変形性肩関節症では、軟骨がすり減ったり骨が変形した結果、関節内やその周辺に痛みを感じるようになります。残念ながら、傷んだ軟骨は再生しないため、腕や肩を使う動作が困難になり、徐々に
変形性肩関節症が進行していきます。肩の
脱臼が原因で生じた変形性肩関節症では、
脱臼を繰り返すことにより症状がさらに悪化するため、早期に適切な治療を行うことが重要です。
初期症状としては、肩関節のこわばりや痛みが生じ、動きが制限されます。中期から末期になると関節内に
関節液が溜まったり、夜間に強い痛みを感じるようになります。
関節の痛みを伴う
変形性肩関節症は、関節の変形度を
エックス線検査などで確認して診断します。また、
変形性肩関節症は腱板の異常を伴うことも多いため、骨以外の軟部組織の状態を判別しやすい
MRI検査も有効です。初期の変形性肩関節症の場合は、
五十肩(肩関節周囲炎)などの疾患と鑑別が困難なこともあります。

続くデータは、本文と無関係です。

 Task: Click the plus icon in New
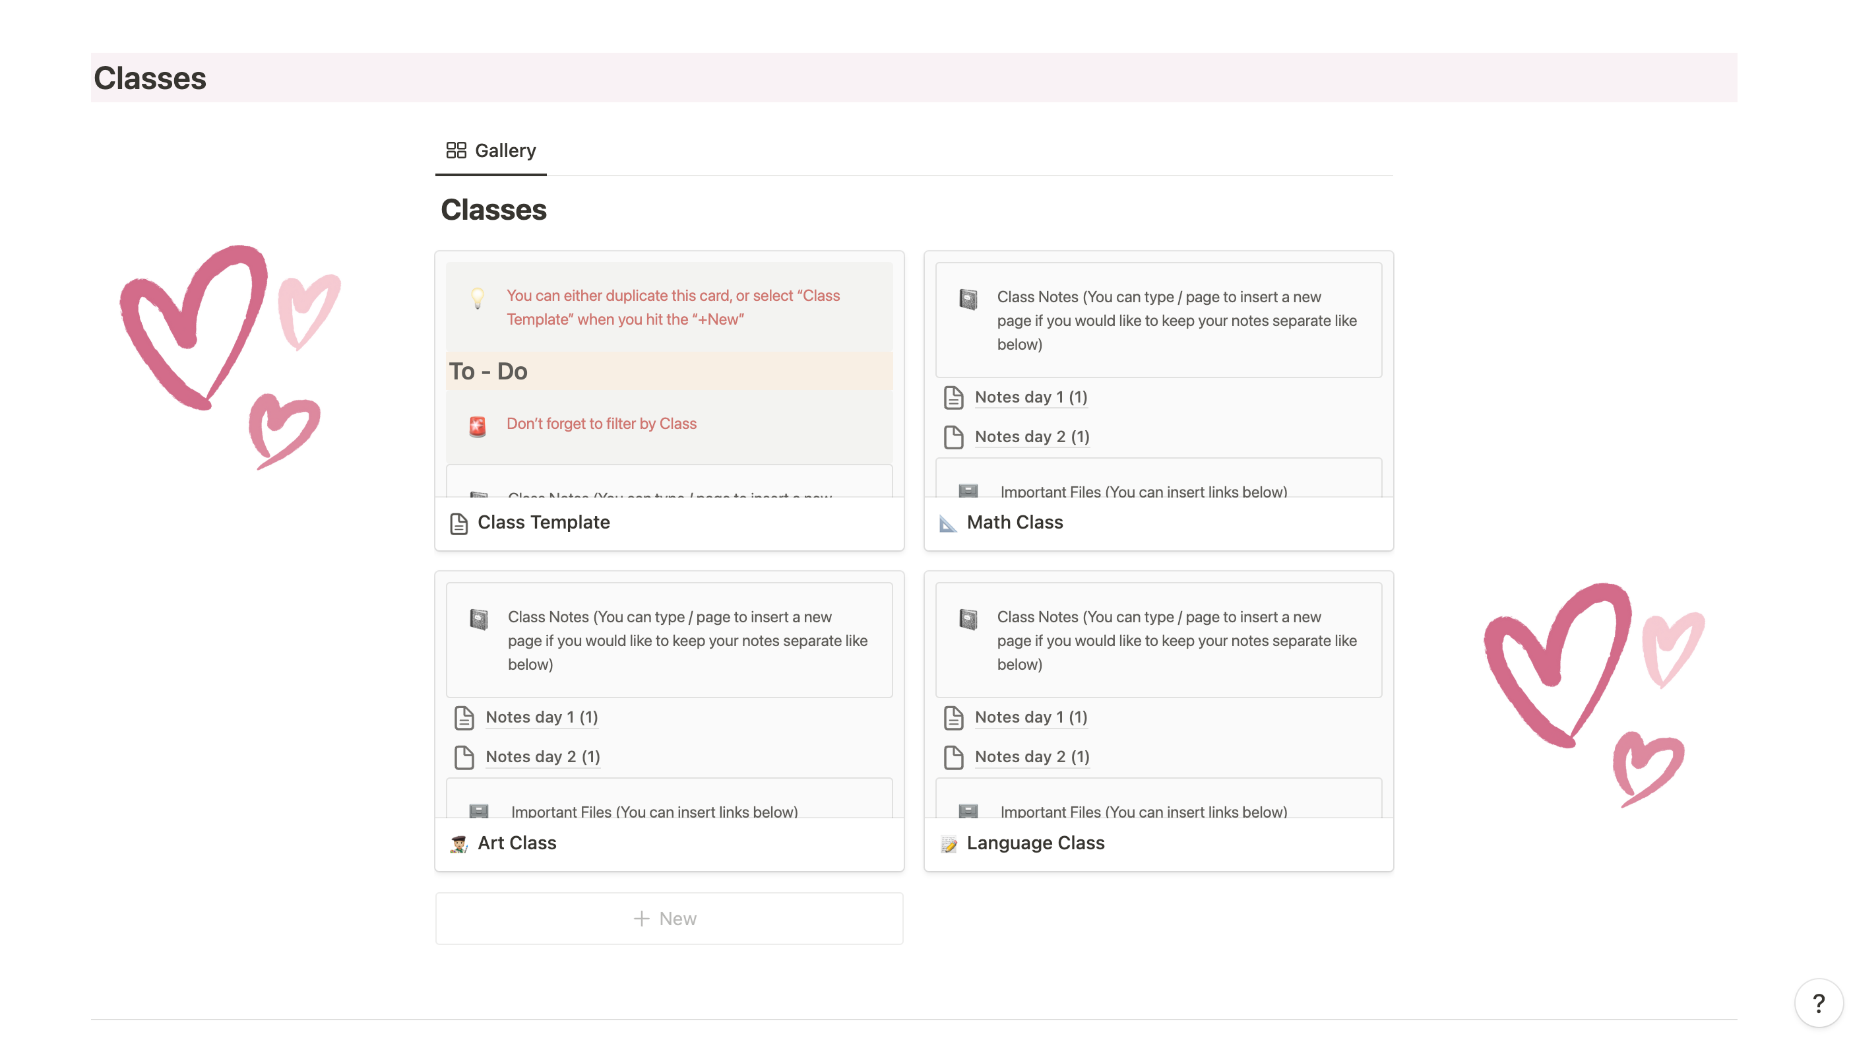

また、
関節リウマチや痛風などの他の病気が疑われる場合は、血液検査を行います。
初期の
変形性肩関節症には保存的治療(手術をしない治療)を行います。非ステロイド性消炎鎮痛剤(しょうえんちんつうざい)の服用や、関節内への注射などで痛みを緩和させます。また、温熱療法(おんねつりょうほう)や電気刺激療法(でんきしげきりょうほう)、関節を動かす練習(関節
可動域獲得訓練:かんせつかどういきかくとくくんれん)、肩のストレッチ、筋力強化訓練(きんりょくきょうかくんれん)などの運動療法(リハビリ)を適切に行うことにより、痛みを軽減させることが可能です。
保存的治療を継続的に行っても肩の痛みが改善しない場合や、肩の
可動域制限が大きく日常動作が困難な場合は、手術的治療が検討されます。初期の場合は
関節鏡(内視鏡)で関節内の病的な組織を切除すると痛みは軽減しますが、すでに変形が進行している場合には、人工肩関節置換術(じんこうかたかんせつちかんじゅつ)または人工肩骨頭挿入術(じんこうかたこっとうそうにゅうじゅつ)が適応となります。
・滑膜切除術(かつまくせつじょじゅつ)
関節内で増殖した
滑膜や傷んだ軟骨片などを切除する手術で、より低侵襲の
関節鏡での手術も可能
・人工肩関節置換術/人工肩骨頭挿入術
関節の痛みの原因であるすり減った
軟骨と傷んだ骨を切除して、金属やプラスチックでできた人工関節に置き換える手術。痛みと関節の動きの大きな改善が期待できます。